▸ Extracted text:
Article

by Mark Ford

Asia appears to be where it is all happening in terms of positive developments in the letter of credit (L/C) market. As Europe's banks retreat from some Asian markets, development banks are continuing to play a key role. Asia's banks are eyeing opportunities for L/C business in a new regional bloc, and China is intent on establishing renminbi (RMB) financing as a norm in international trade finance.

These developments will likely spawn more regional L/C business and perhaps see Australia emerge as a major offshore renminbi trade finance hub. This, in turn, could shape the future of the global L/C market.

Emerging markets

In the wake of the 2008 global financial crisis, one driver of change that emerged in Asia's L/C market was the role development banks now play in support of L/Cs for Asia's least-developed countries. The International Finance Corporation's US$3 billion Global Trade Finance Program offers confirming banks partial or full guarantees covering payment risk on banks in the emerging markets for trade-related transactions, L/Cs included. The Asian Development Bank operates a similar program, which in 2011 was focused on Bangladesh, Nepal, Pakistan, Sri Lanka and Vietnam.

Apart from these programs, other drivers in Asia's least-developed countries are likely to boost L/C business. One is the upcoming launch of the Asean Economic Community (AEC) in 2015. The central banks of all Asean countries are currently working to establish harmonious banking systems and drive financial service integration that will support intra-regional trading and investment.

Full financial liberalization in the AEC is not expected until 2020, but progress is being made in creating a framework in which the services of some of the bloc's more sophisticated trade finance providers will become available in lessdeveloped countries. Negotiations on a common standard for Qualified Asean Banks (QABs) are underway. The idea is that QABs will be able to operate in every AEC country.

Market opportunities

This opens up opportunities for QABs headquartered in Asia's more mature financial markets such as Singapore and Malaysia to develop networks in countries with relatively undeveloped banking sectors that have often been closed to foreign banks. The banking sectors of the four least-developed AEC economies - Cambodia, Laos, Myanmar and Vietnam, collectively known as the CLMV - could offer QABs attractive expansion opportunities.

Access to L/Cs across the CLMV is limited, reflecting their predominantly cash-based trading systems. Banks are few and far between, offering limited services. But even in the least developed markets such as Myanmar, at least four Thai banks are presently waiting for the authorities to allow foreign banks to set up joint ventures by 2014 and to open full banking operations by 2015.

Developed countries

There is also more scope for L/C product and market development in more developed economies. ICC, for example, has urged Thailand to open up its banking sector to allow foreign banks to write L/C and other trade finance business currently preserved for local banks. Jean-Guy Carrier, ICC's Secretary General, during a recent visit to Thailand, emphasized this point. He warned that while Thailand remains an attractive country for companies to do business, competitor countries such as Indonesia and Myanmar are honing their appeal to foreign investors. Recognizing the liberalization of Myanmar's economy and the liberation of opposition leader and Nobel laureate Aung San Suu Kyi, the US recently lifted import restrictions on a number of the country's products. ICC's Secretary General told Thai leaders: "You cannot afford to stand still while everybody is moving very fast to convince investors to do business. If you stand still, it means you are going backward."

▸ Problem A:
Name the countries that the article on Asia's letter of credit market says the Asian Development Bank's program focused on in 2011.
▸ Problem B:
Pick up the article on Asia's letter of credit market after its final paragraph and continue it.

▸ Raw data:
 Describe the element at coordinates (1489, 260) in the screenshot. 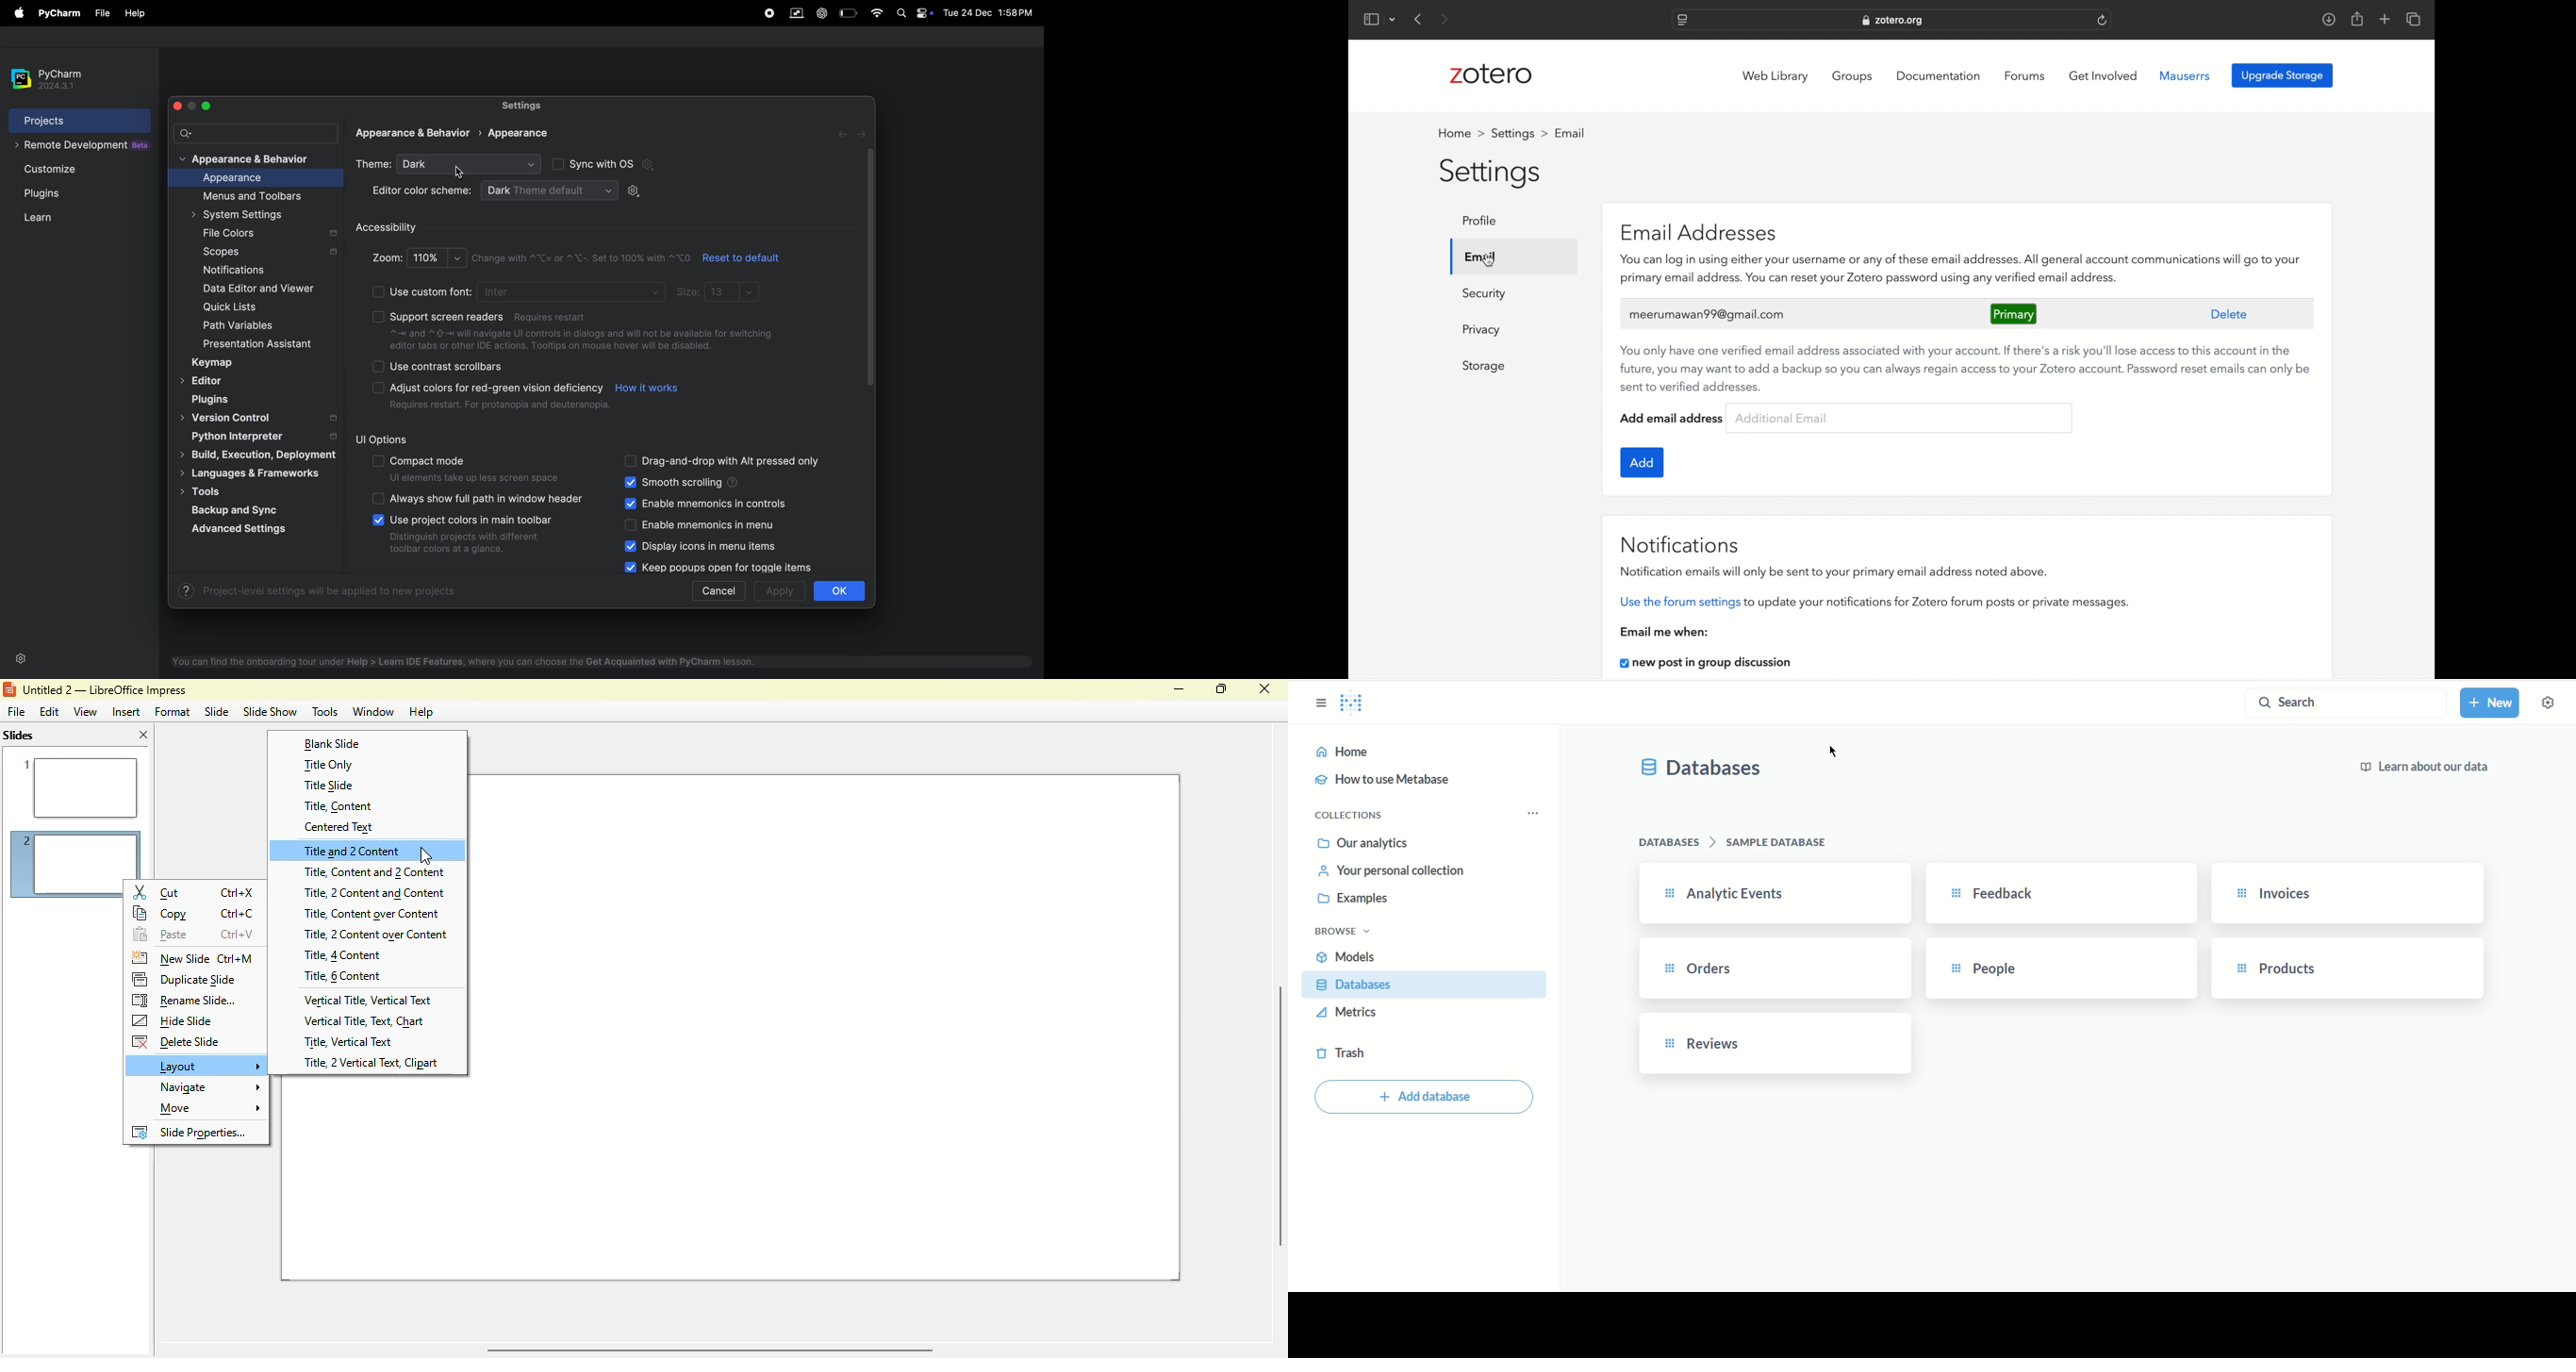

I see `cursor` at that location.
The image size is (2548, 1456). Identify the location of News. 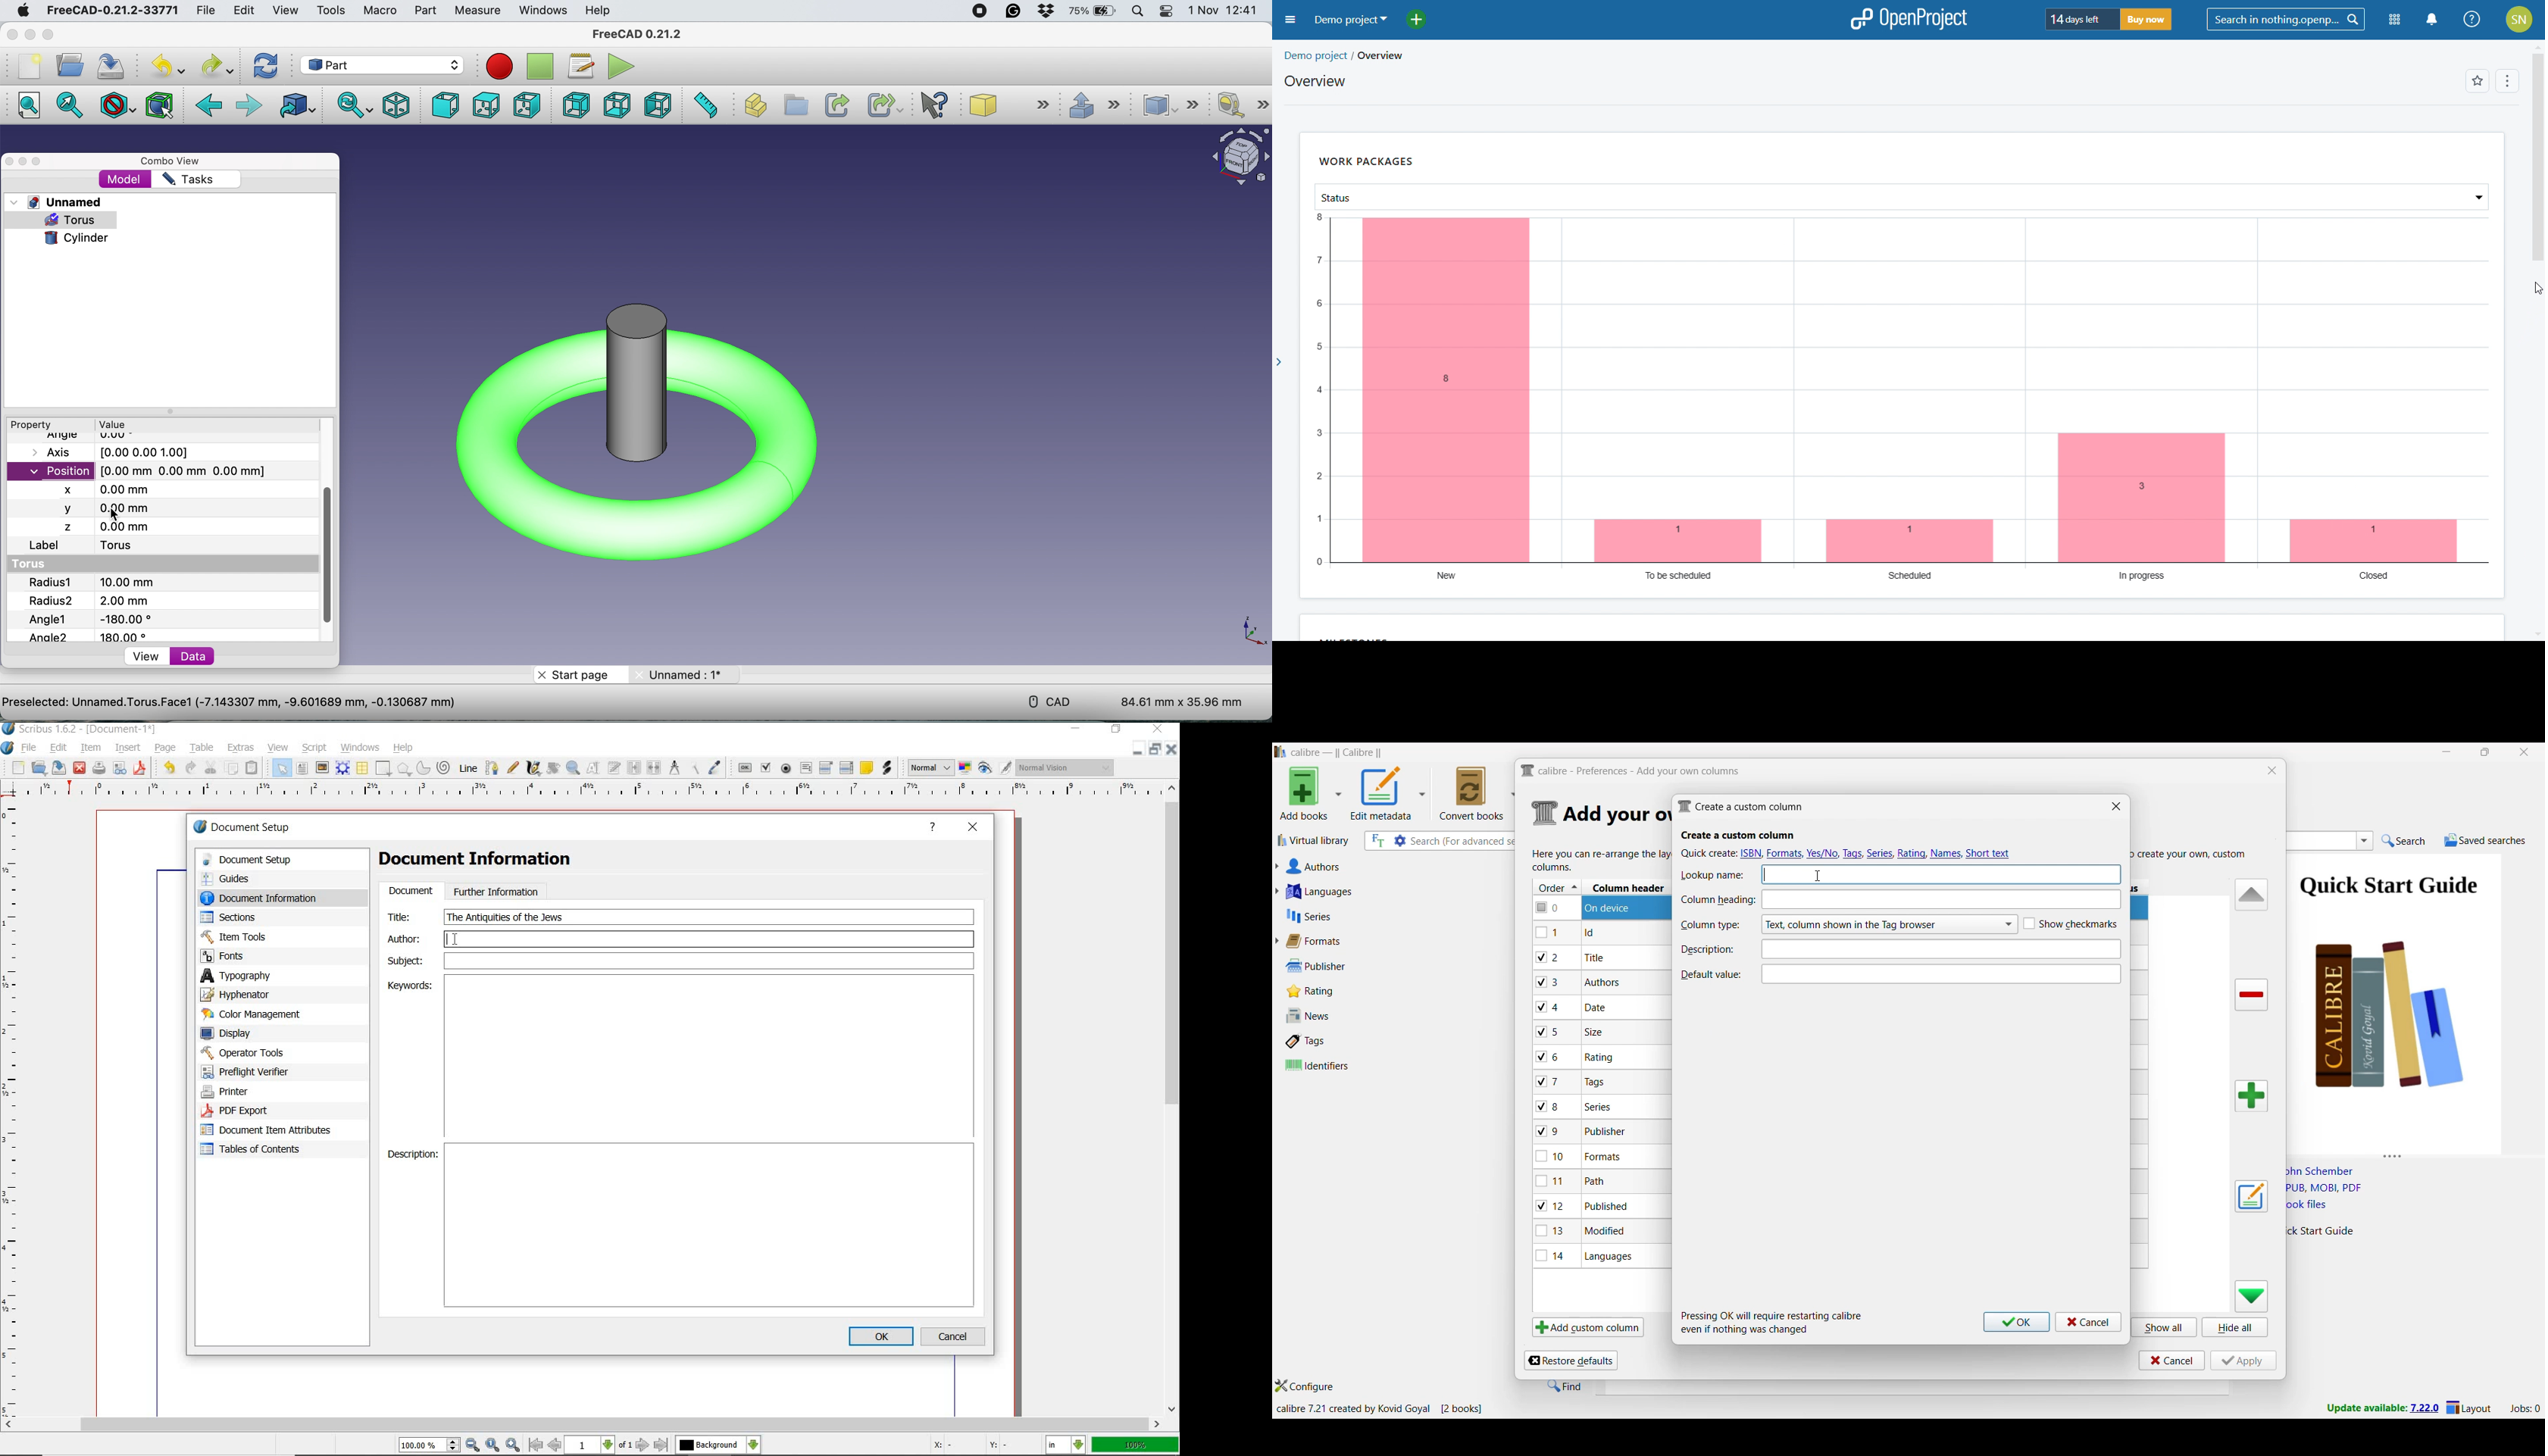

▸ Task output A:
Bangladesh, Nepal, Pakistan, Sri Lanka and Vietnam

▸ Task output B:
Thailand has made a start. In December 2011, the Bank of Thailand issued policy guidelines allowing foreign banks with branches in Thailand to convert to subsidiaries, albeit with a limited number of branches.

Internationalizing the renminbi

There are other positive developments. China's strategy for internationalizing the renminbi (RMB) looks likely to have substantial implications, not just for the regional L/C market, but also for the international monetary system and economies worldwide.

The strategy has two planks: the creation of an RMB offshore market and, directly impacting on the L/C market, the use of the Chinese currency in international trade settlement.

Since 2009, a series of policy measures have helped loosen the constraints of the currency's limited convertibility and provide the RMB offshore market with firm foundations on which to build and expand. Offshore market development depends on liquidity supplied by Beijing, but this is limited by China's lack of financial sector scope and sophistication, so the lion's share of funds flow to and from the mainland via Hong Kong.

Hong Kong is seeing the most action when it comes to L/Cs. In May, data from SWIFT showed that the RMB had overtaken the Japanese yen to become the third-biggest currency by value in the global issuance of L/Cs. The US dollar retained the majority 84.4% share while the euro had a 7.0% share.

Still, curious discrepancies have emerged. The SWIFT data showed that while the RMB gained a market share of just 0.34% of world currency payments, it captured a 4% market share in the global issuance of L/Cs. This appeared too high, prompting some analysts to suggest that L/Cs denominated in RMB were being used to bypass China's strict controls over the movement of capital by Chinese companies looking to borrow at cheaper rates than they can on mainland China.

But even if some RMB L/Cs are used for nefarious reasons, they are still being employed increasingly for trade finance. This could have interesting repercussions for the world's elite stock of global trading hubs.

Regional hubs

Hong Kong will want to keep its position as a hub for the offshore RMB market and, perhaps crucially, it has the benefit of support from China's central government. Beijing is actively developing policies to make it attractive for foreign parties to conduct trade settlements in Hong Kong. These policies are expected to further secure Hong Kong's place as a major international trade finance centre. Singapore, where L/Cs abound because of the city-state's role as China's major commodities trading partner, is also fighting hard for RMB business.

Meanwhile, some Australian bankers are excited about the impact the process of the RMB's internationalization could have on their business. One senior Australian trade financier told DCInsight that the process could catapult Australia's traditional financial hubs into major financial centres for Asia.

Because of the massive volumes of bilateral Sino-Australian trade already in full flow, Australia has a significant competitive advantage in the international RMB market. As China relaxes restrictions on its currency, the conditions will ripen for RMB capital market opportunities, and few countries have such strong trade flows as the raw materials trade from Australia to China - with finished goods flowing the other way. Australia's case is strengthened by the withdrawal of European banks from their traditional financing roles. All of these conditions will spur opportunities for the issuance of RMB L/Cs or denominated debt issued by Australian banks in Chinese currency.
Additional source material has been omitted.